Some implementations of bit sets in standard libraries:

BitSet in Scala
bitset in the C++ standard library

Direct-access tables

Again, suppose that we have a small set of \(n\) possible keys and that the set can be easily mapped to the integers \([0..m-1]\). In that case, building a map/dictionary from the keys to some value type is easy; just allocate an array of \(m\) elements and store the value of the key \(i\) in the index \(i\) of the array.

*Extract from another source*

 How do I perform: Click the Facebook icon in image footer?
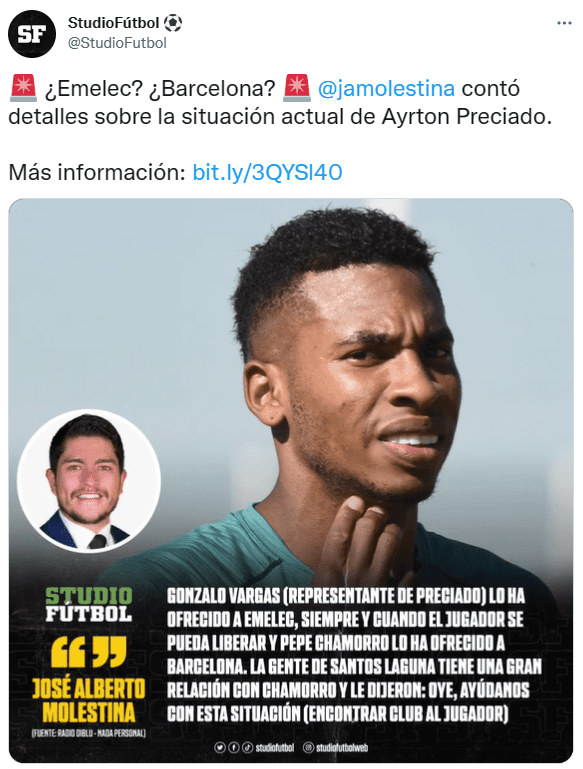pyautogui.click(x=234, y=747)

For instance, in the two-letter country codes in ISO 3166-1 alpha-2 drawn from the alphabet \(\Set{\textrm{A},\textrm{B},...,\textrm{Z}}\) of 26 letters, there are \(26 \times 26=676\) possible codes. Of these 249, such as FI and UK, are actually assigned to some meaning. We can implement a dictionary mapping country codes to objects, such as capital city names, by having a direct-access table with 676 entries. The value \(v\) corresponding to a code \(c_1 c_2\) is simply stored in the entry

\[\mathit{index}(c_1 c_2) = 26 f(c_1) + f(c_2)\]

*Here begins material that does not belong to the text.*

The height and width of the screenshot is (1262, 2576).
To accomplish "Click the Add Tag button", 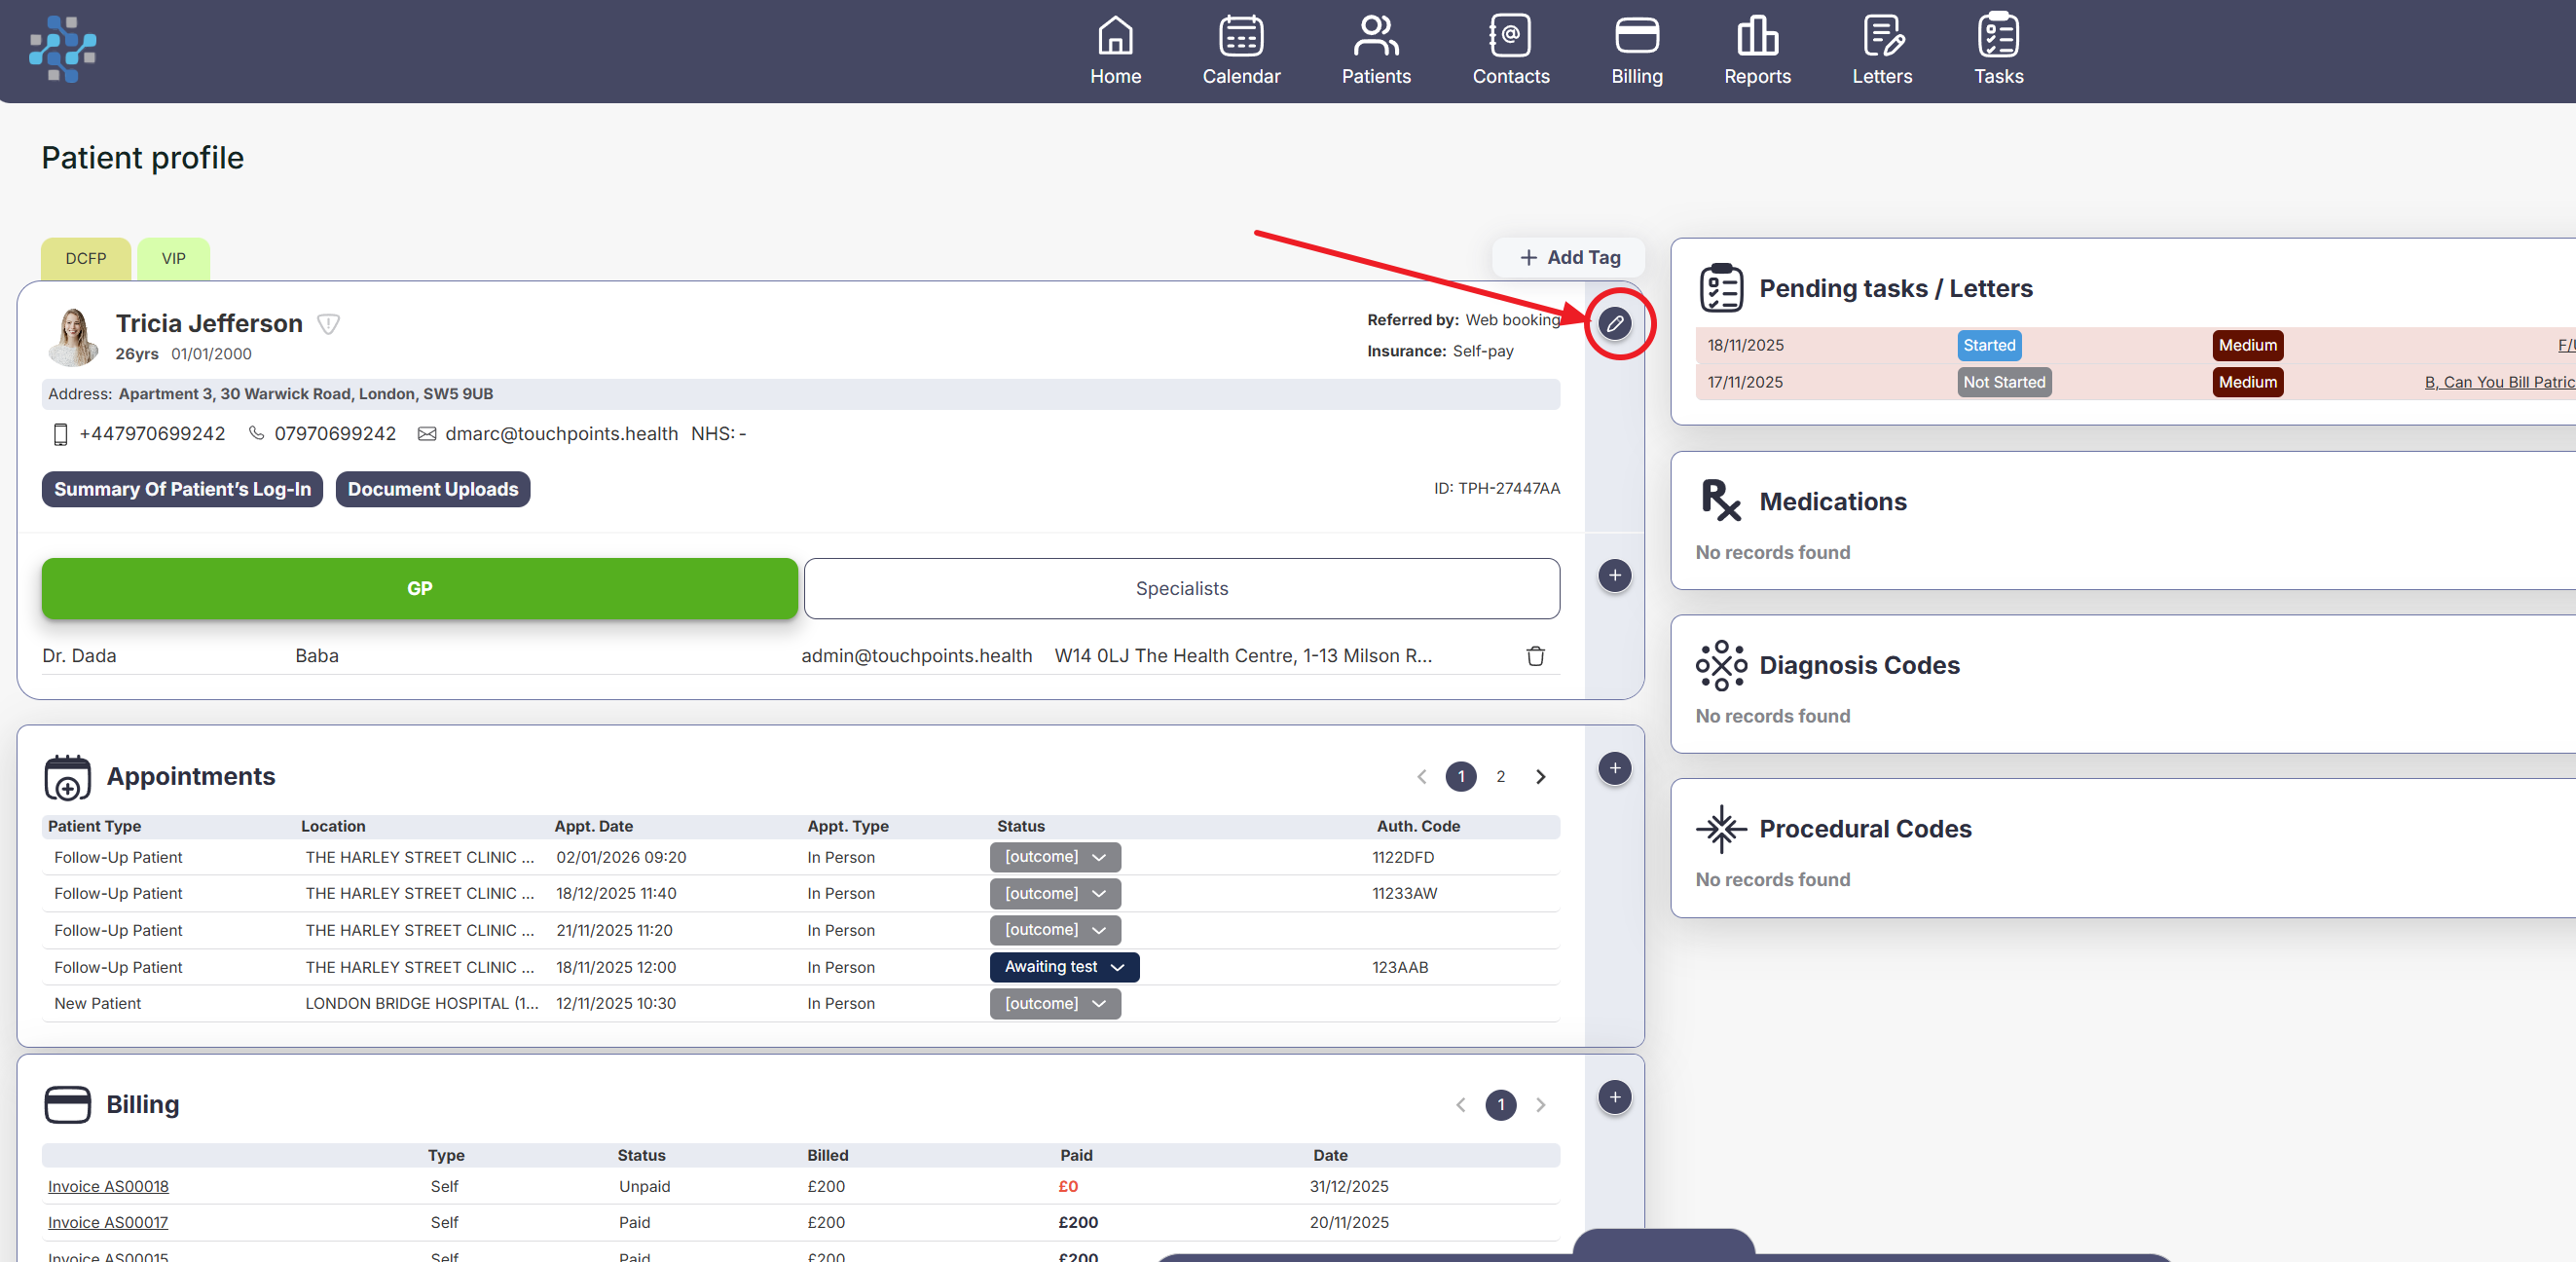I will coord(1568,257).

of the array, where \(f(\textrm{A})=0,f(\textrm{B})=1,...,f(\textrm{Z})=25\).

Example

Mapping country codes to the entries in a direct-access table arr:

It is now easy to implement the insert, search, and remove operations to run in constant time. As an example, one can implement a country code map in Scala as follows:

class CountryMap[B >: Null]()(using tag: reflect.ClassTag[B]):
  private val arr = new Array[B](676)
  private def f(c: Char) = c.toInt - 'A'.toInt

  private def isValidCode(code: String) = code.length == 2 &&
    0 <= f(code(0)) && f(code(0)) < 26 &&
    0 <= f(code(1)) && f(code(1)) < 26

  def index(code: String): Int =
    require(isValidCode(code))
    f(code(0))*26 + f(code(1))

  def apply(code: String): Option[B] =
    val v = arr(index(code))
    if v == null then None else Some(v)

  def update(code: String, value: B) =
    require(value != null)
    arr(index(code)) = value

  def remove(code: String) =
    arr(index(code)) = null

Note: use of null pointers is generally discouraged in Scala (use Option instead) but excusable inside data structure implementations. Extending the class with a constant-time size operation, returning the number of the keys in the map, is easy as well: how would you implement it?

Example

Building a direct-access table mapping country codes to some capital city names.

val capital = CountryMap[String]()
capital("DE") = "Berlin"
capital("FI") = "Helsinki"
capital("UK") = "London"
capital("US") = "Washington"
println(capital("FI"))

produces

Some(Helsinki)

Graphically the data structure after the insertions could be illustrated as below.